**What to do:** Rewrite the lines below from the line containing "Image resolution: width=1584" through the last line, replacing "screenshot" with "image" and keeping everything else unchanged. Give only those lines, without the pictures.

**Entries provided:**
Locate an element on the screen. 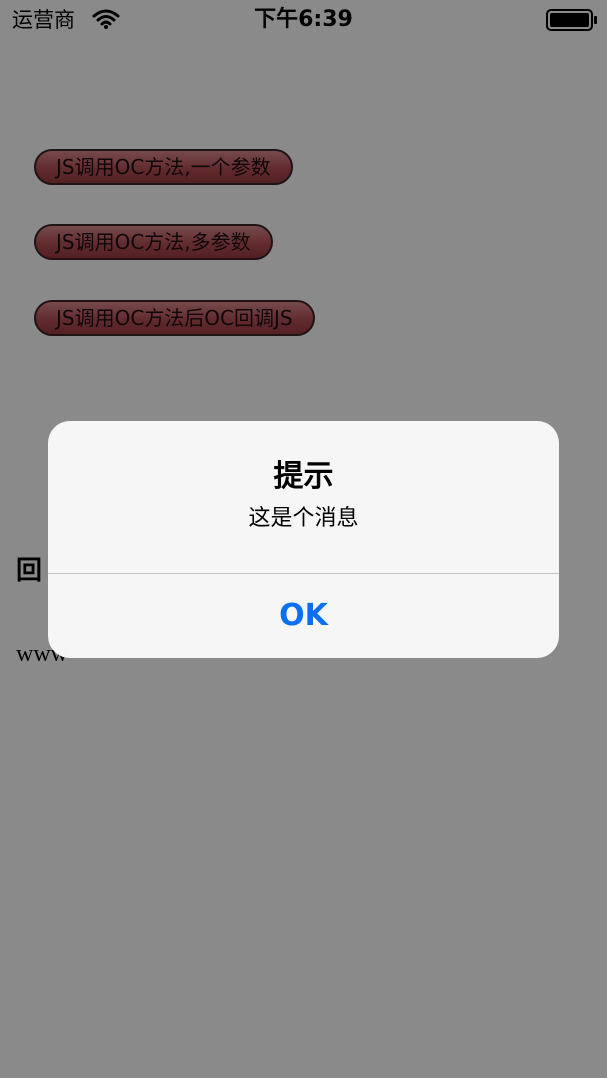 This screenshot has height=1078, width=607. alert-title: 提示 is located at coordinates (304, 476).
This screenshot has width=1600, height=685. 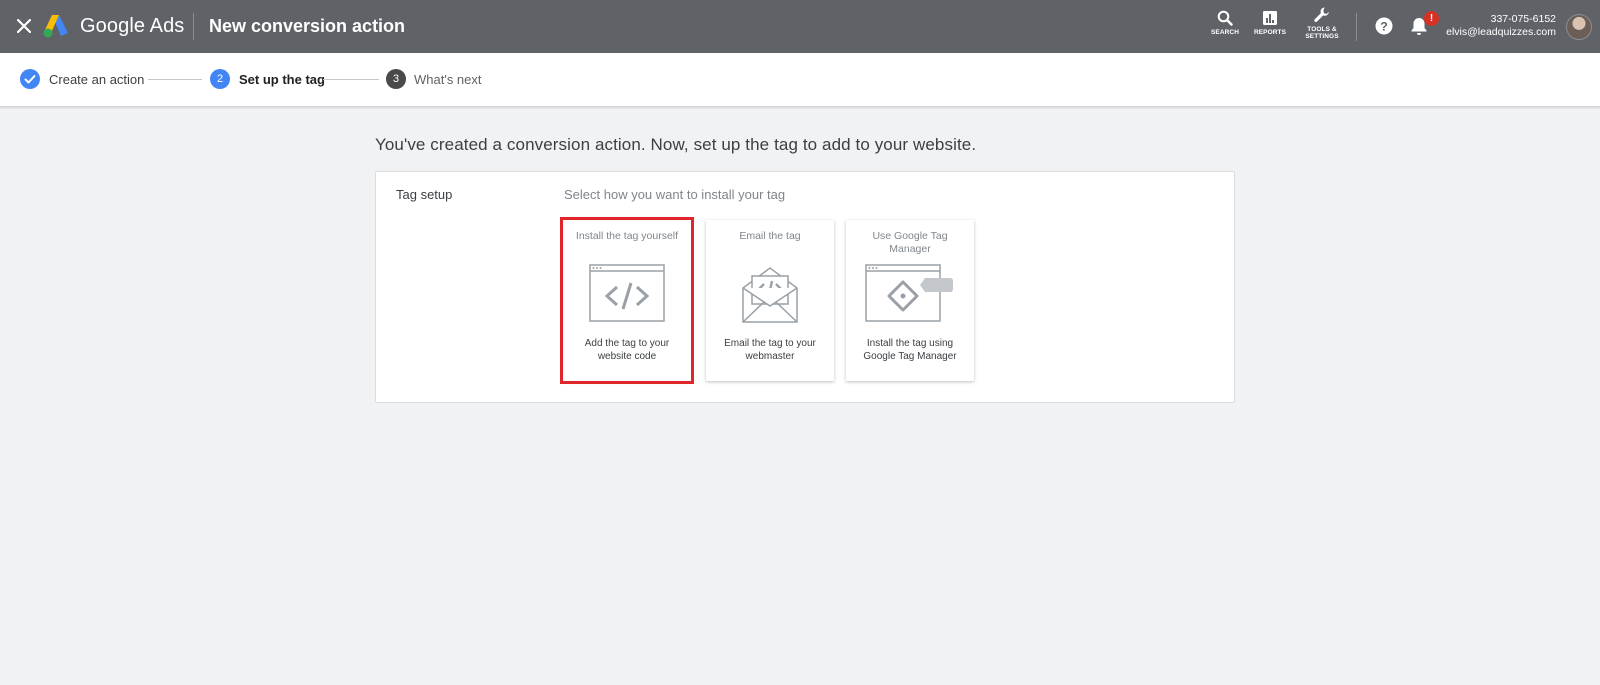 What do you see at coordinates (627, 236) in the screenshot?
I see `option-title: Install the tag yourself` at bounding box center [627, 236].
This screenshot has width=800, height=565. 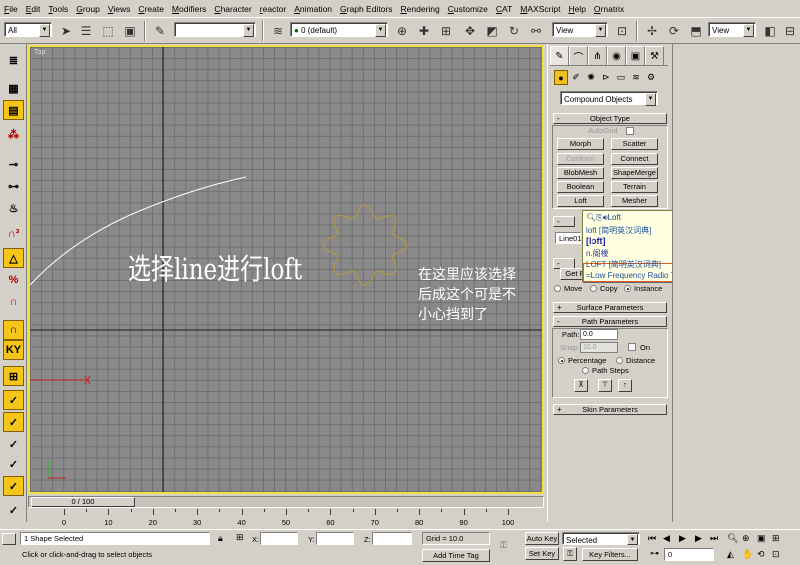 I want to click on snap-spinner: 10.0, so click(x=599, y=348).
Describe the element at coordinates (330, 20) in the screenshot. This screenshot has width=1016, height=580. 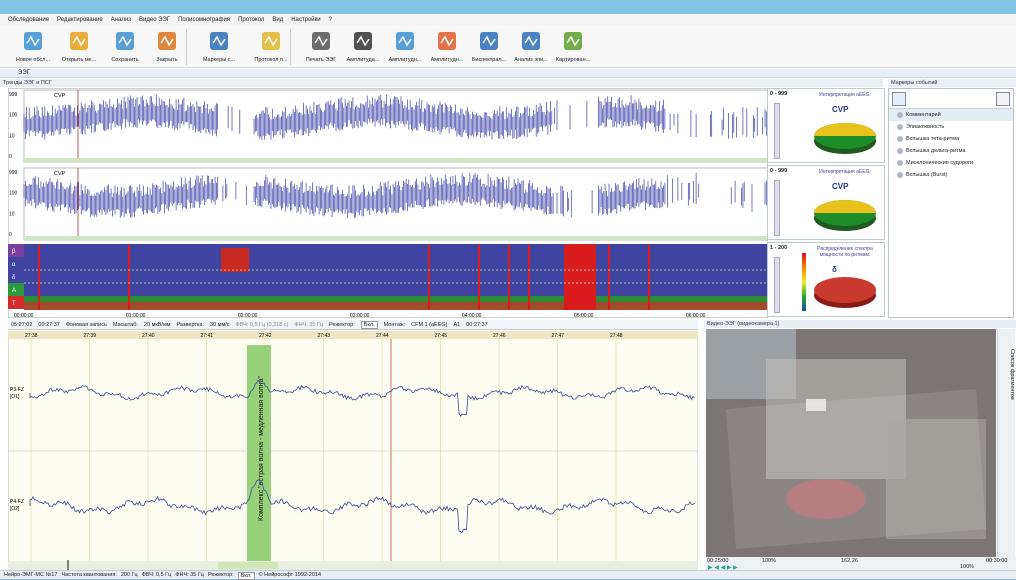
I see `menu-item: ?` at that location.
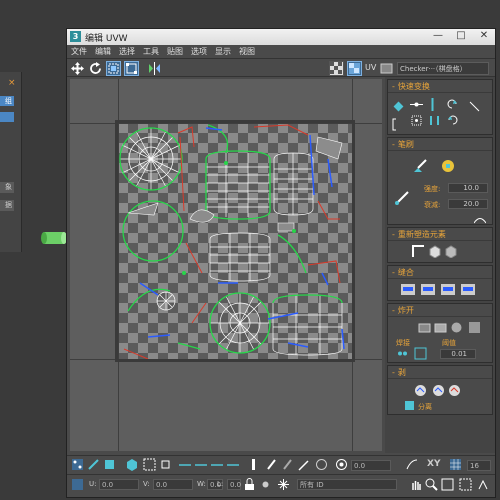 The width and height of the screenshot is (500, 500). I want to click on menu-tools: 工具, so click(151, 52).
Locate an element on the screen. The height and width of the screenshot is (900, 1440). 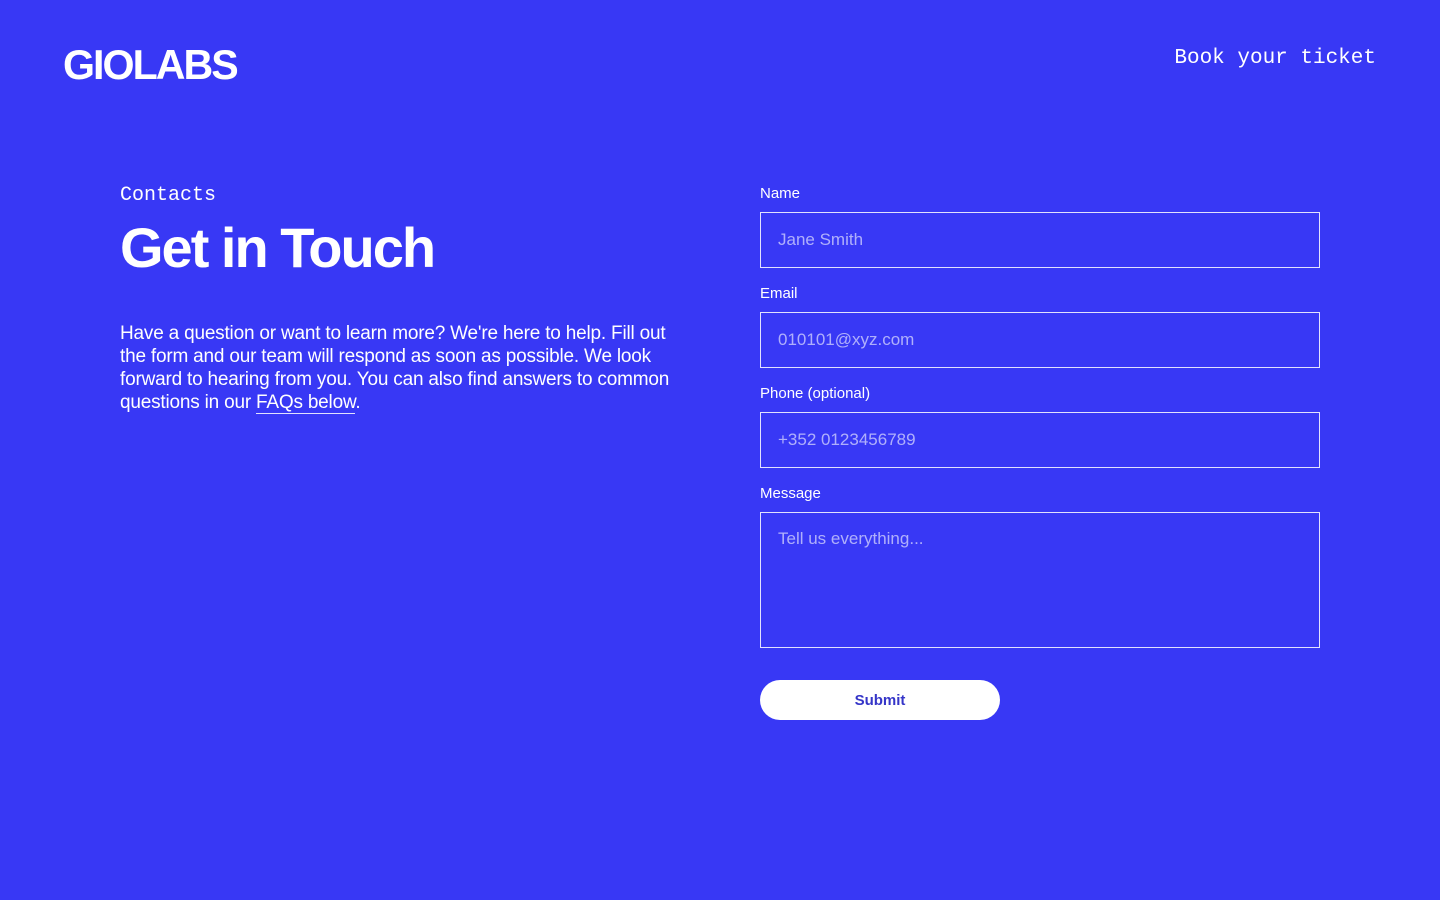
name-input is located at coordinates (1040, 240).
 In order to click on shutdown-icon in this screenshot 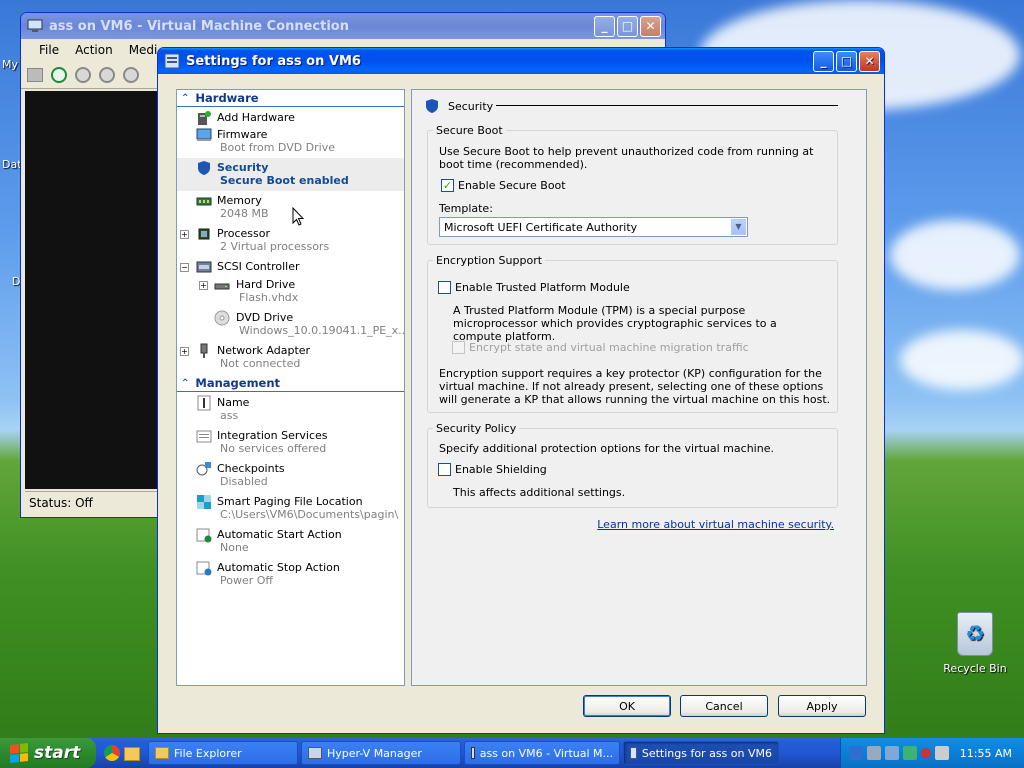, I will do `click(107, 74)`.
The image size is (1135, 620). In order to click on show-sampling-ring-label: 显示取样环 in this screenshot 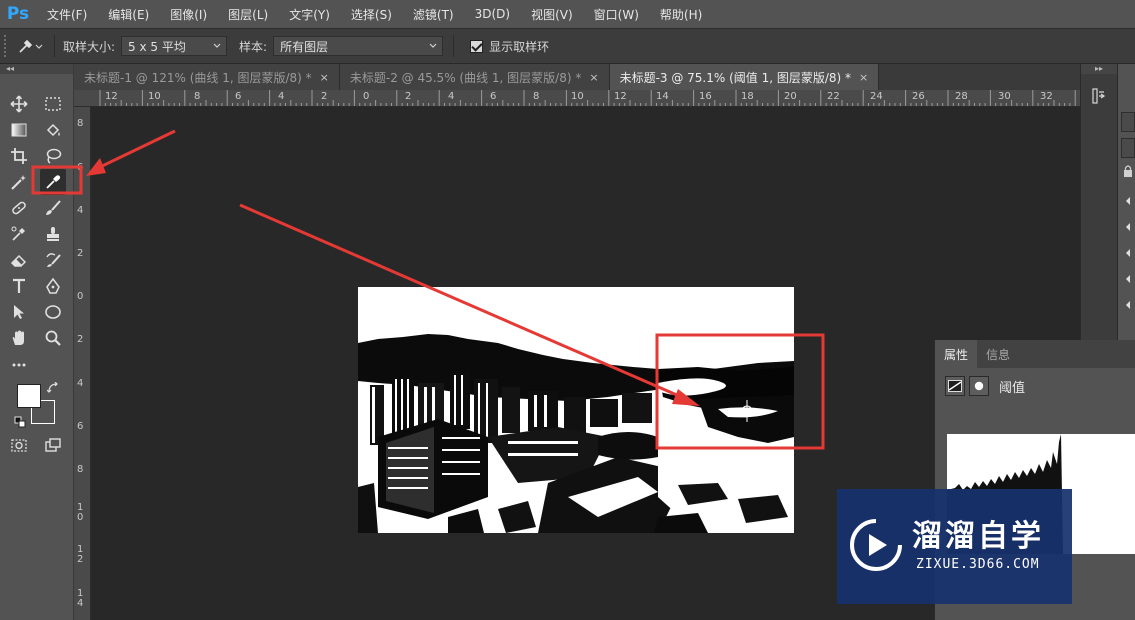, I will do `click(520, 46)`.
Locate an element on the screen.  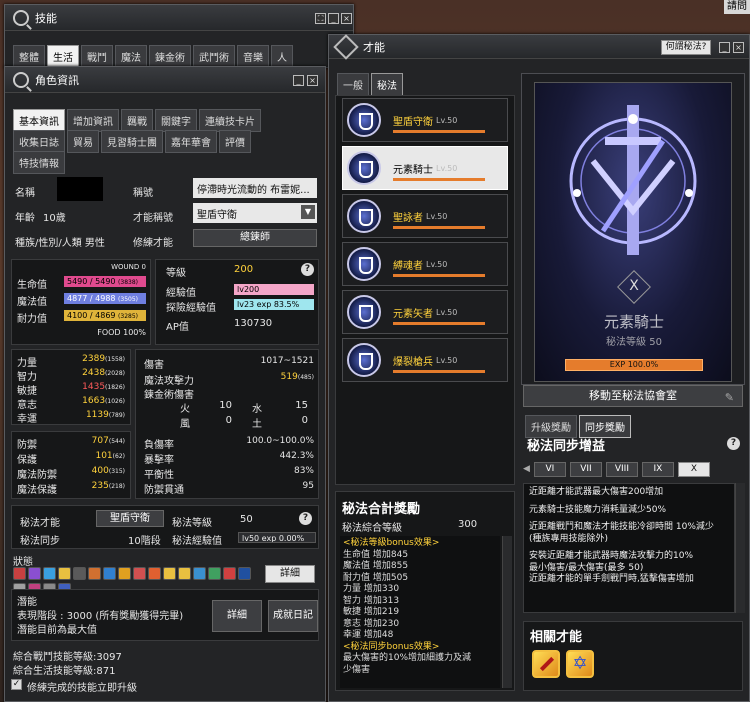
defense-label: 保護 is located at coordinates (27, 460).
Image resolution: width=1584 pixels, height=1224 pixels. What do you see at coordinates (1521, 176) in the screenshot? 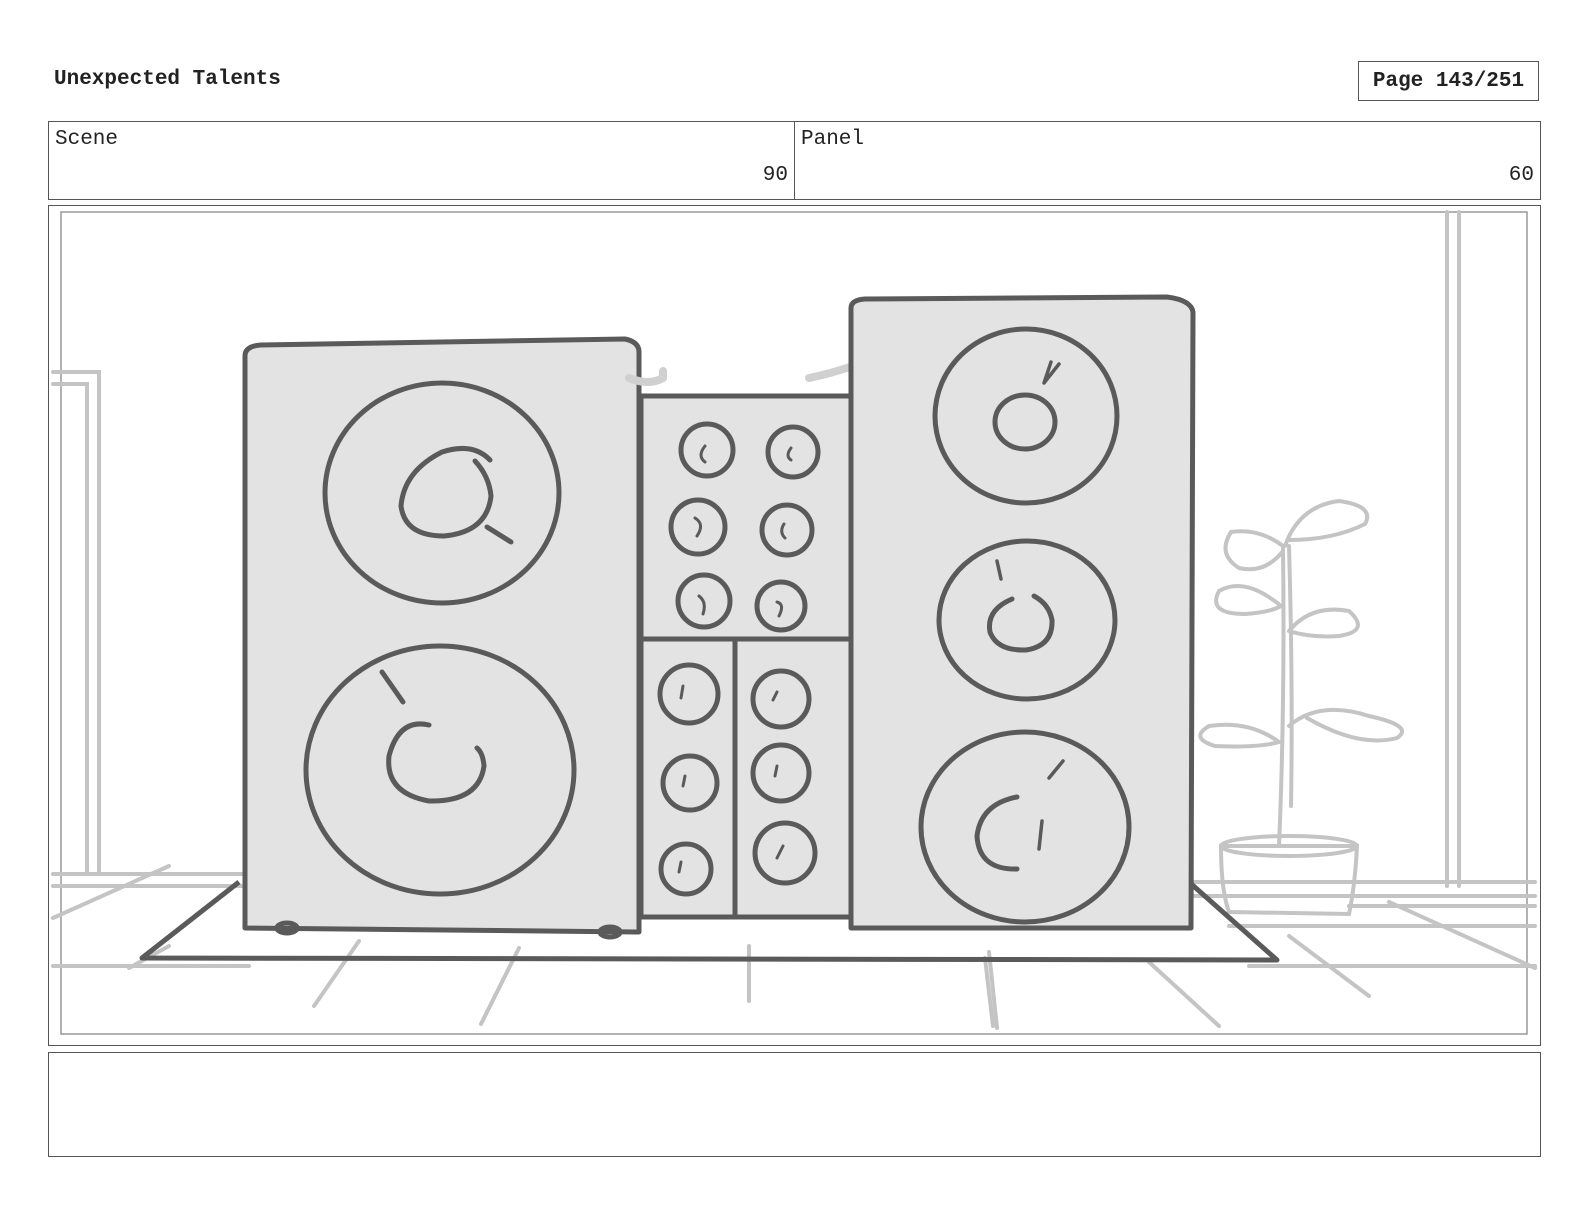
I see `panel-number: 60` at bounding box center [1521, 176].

**Solution to the problem:**
Image resolution: width=1584 pixels, height=1224 pixels. What do you see at coordinates (1521, 176) in the image? 
I see `panel-number: 60` at bounding box center [1521, 176].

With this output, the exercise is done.